The court made some interesting comment on the nature of the solicitor-client relationship in a class proceeding:
" It appears that generally, the solicitor-client relationship prior to the certification proceeding is between the solicitor and the representative plaintiff, not the solicitor and the putative class members...I do not think it is necessary in the circumstances of this case to determine whether any duty is owed by the law firm to the Province and the nature and extent of that duty in the period prior to certification. The most significant concern, I find, is whether the amendment has prejudiced the Province."
The court agreed that losing the benefit of the limitation period provisions of the Class Proceedings Act would be prejudice, but the Defendant agreed that the running of time would be suspended in connection with the claim by the Province. The court continued:
"Given the concession on the issue of limitation, I do not think that there is really any prejudice to the Province. It was not pointed out to me that the Province was in any different position legally if it was prosecuting a claim on its own or the subrogated claim was part of the class proceeding. Although the Province would have to sue in the name of the plaintiffs, if they have a subrogated claim they appear to have that right."

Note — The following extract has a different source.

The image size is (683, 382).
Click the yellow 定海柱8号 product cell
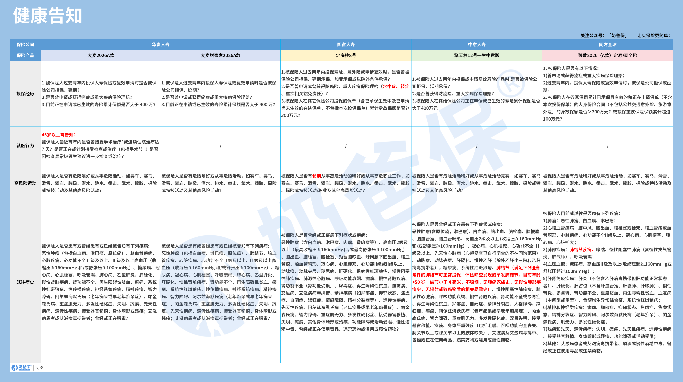tap(346, 55)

The court declined to consider whether the subrogated right existed under B.C. law.

Bondy v Toshiba (December 28, 2007) 03-CV-1679 (Ont.S.C.): This class action was certified. Plaintiff's counsel sought the names and contact information for class members. The court agreed to such disclosure once the opt out period was complete.

Arabi v. TD Bank () (Ont.S.C.): The court held that the appointed class action judges in Ontario are entitled to deference whether or not they yet have actual class action experience.